- The Washington Times - Friday, April 26, 2013

The international Islamist political movement called the Muslim Brotherhood is set to open offices in the rebel-held areas of Syria for the first time since the nation’s Baathist rulers crushed it there decades ago.

The movement’s exiled leader in Syria, Riad al-Shaqfa, told the Financial Times Thursday that the leadership recently decided to revive its organizational structures in Syria and asked supporters there to start opening offices in rebel-held areas.

The move follows the launch of a twice-monthly newspaper that 10,000 copies of are distributed in liberated areas of the country, the group says.

“In the beginning, we said this [Syrian revolt] is a time for revolution, not ideology,” Mr. al-Shaqfa told the FT. “Now there are many groups inside, so we feel we should reorganize.”

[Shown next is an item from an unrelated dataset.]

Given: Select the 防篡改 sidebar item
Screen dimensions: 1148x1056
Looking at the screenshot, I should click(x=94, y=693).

He said the aim would be to promote what the FT described as “a more moderate brand of Islamist thinking at a time of growing radicalization” in the Syrian rebel movement, whose military wing is dominated by al Qaeda linked extremists in the al Nusra front.

The brotherhood is the Syrian offshoot of an international movement that encompasses national branches ranging from the governing party in Egypt to the U.S.-listed terror group Hamas in the Palestinian territories.

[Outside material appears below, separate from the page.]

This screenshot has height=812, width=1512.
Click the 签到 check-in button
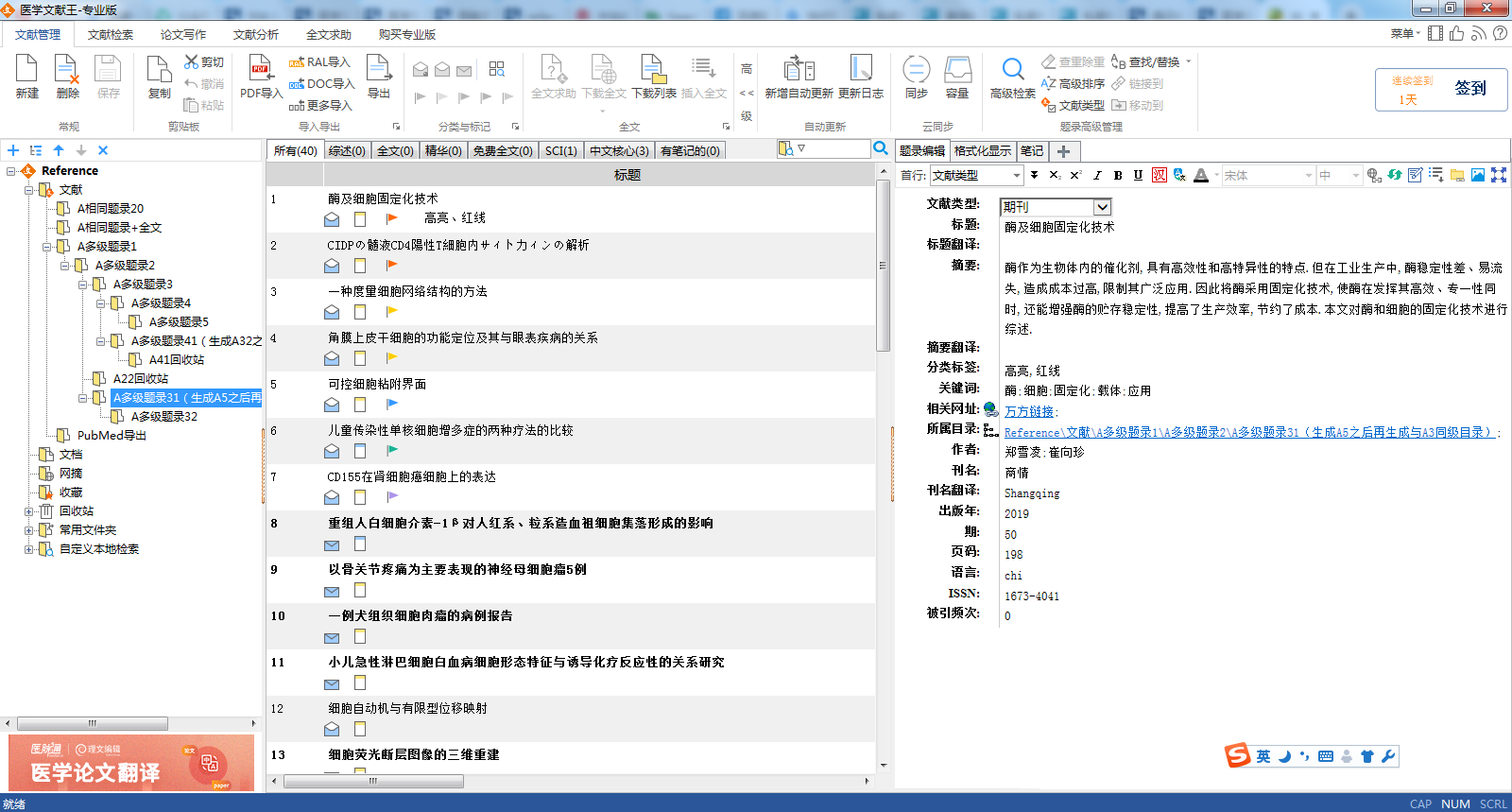coord(1469,89)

The decision comes amid growing suspicion from the brotherhood’s liberal and secular critics that it is trying, behind the scenes, to dominate the revolt against the Baathist regime of President Bashar al-Assad.

At the same time, some members of the rebel alliance are concerned the brotherhood’s efficiency, strong organization and superior fundraising networks “could enable them to dominate a fractured Syrian opposition,” according to the FT.

The brotherhood hold seats in the opposition’s exile political umbrella movement, the Syrian National Council, but is not thought to have much organization on the ground in Syria.

Membership of the group has been a capital offense under the Assad regime, since the current president’s father, Hafez al Assad, bloodily suppressed an uprising in the town of Hama in 1982.

The army and militias killed up to 40,000 people, and reduced the town to rubble, according to the Syrian Human Rights Committee.